TJP was very egalitarian, and didn't have favourites. I had no sense that he was especially interested in me. He seemed to be interested in everyone
Tristan Jones-Perry was my maths teacher at Westminster public school.
"TJP" we called him. I wasn't a talented mathematician, but under him I did really well. He was an amazing teacher for two reasons.
First, he was a tremendously frightening person, which meant he commanded your total attention in class. You didn't dare to daydream, because you knew he would notice. He would call on you and you wouldn't be able to answer and he'd unleash hell. I don't mean physically; he just had a very frightening way of shouting.
Second, he was a great communicator. He was very good at getting across ideas and talking you through problems. Everyone in his class got an A at O-level. He was that good.
TJP was tall and losing his hair. He had an imposing physical presence because of his height and his face. He had an intensity about his eyes, and when he got cross - it often seemed that he was about to lose control, but he never quite crossed the line - a vein in his forehead would start to throb and he would say, "What the hell do you think you're doing, boy?"
People did impressions of him because he had a distinctive way of speaking.
He would punctuate his statements with an interrogative "hmm?". I've always thought the "hmm?" was important because so much of good teaching is about throwing in those interrogatives so that the pupils know the teacher is involved. He wasn't talking at you, he was explaining something; it was like saying, "Are you following this?"
He'd pick you at random and say, "So what do we do here?" and you lived in fear that he would call on you and you would say, "I'm sorry but I really don't know what you're talking about". Then he would say, "I thought you'd be paying attention boy".
He gave you a lot of homework, but you did it because you didn't want him to shout at you. If he wanted to punish you he'd say, "Come and see me at 7.00 tomorrow morning". (I was boarding). It only happened to me once. I think he caught me copying someone else's homework. He didn't shout at me, he just gave me a talking to. He said, "Don't become vague". That was his expression. It was like saying, "Don't be wishy washy; you know what you have to do, so just do it".

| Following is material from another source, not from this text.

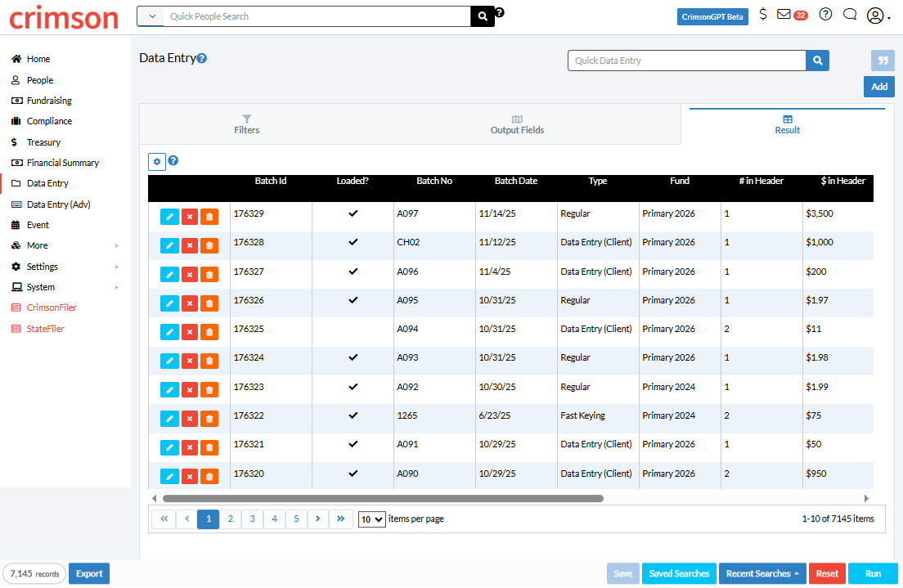Viewport: 903px width, 588px height.
Task: Click the horizontal scrollbar under the table
Action: point(383,499)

If you made mistakes with your homework, he would come over to your desk to discuss it with you. He was a heavy smoker, so there was a strong smell of cigarettes; I don't know if that helped focus us or not. But he would explain, take you through all the things you got wrong. He'd never just mark something wrong and leave it at that; he would explain why you got it wrong.

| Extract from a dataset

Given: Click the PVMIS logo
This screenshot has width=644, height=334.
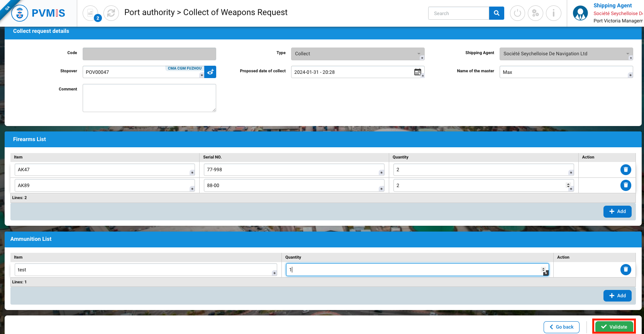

He was also very egalitarian, and didn't have favourites. I had no sense that he was especially interested in me. He seemed to be interested in everyone.
Until I got my A in O-level maths, I had never thought of myself as being particularly good at the subject. Partly as a result of that result, I went on to do maths A-level, but TJP wasn't my teacher and I stopped paying attention. I'd just draw cartoons in class and coasted on what I'd learnt doing the AO-level. I managed to get a B, but if TJP had been my teacher I'm sure I would have got an A.
He later became the headmaster of Westminster, and retired last July. He was a pupil at the school as well, so his association was a long one, but I remember someone telling me he had a reputation that went beyond the school for being a very effective teacher. Someone once said he was famous for being the best teacher in Britain, but I don't know if that's really true.
I don't know how they could even rank that.
Broadcaster and writer Louis Theroux was talking to Sheryl Simms
Portrait by Russell Sach
The story so far
1970 Born Singapore
1974-78 Rathfern primary, Lewisham, and Allfarthing primary, Wandsworth, London
1978-83 Tower House prep, East Sheen
1983-87 Westminster school
1988-91 Studies modern history at Magdelene College, Oxford
1992 Writer and reporter for alternative magazine in San Jose, California
1993 Works on Spy Magazine in New York
1994-95 Correspondent on Michael Moore's TV Nation
1996-2002 Writes and presents Weird Weekends and When Louis Met... on BBC.
Both series win Baftas
2005 First book, The Call Of The Weird: Travels In American Subcultures, published (Macmillan, pound;17.99)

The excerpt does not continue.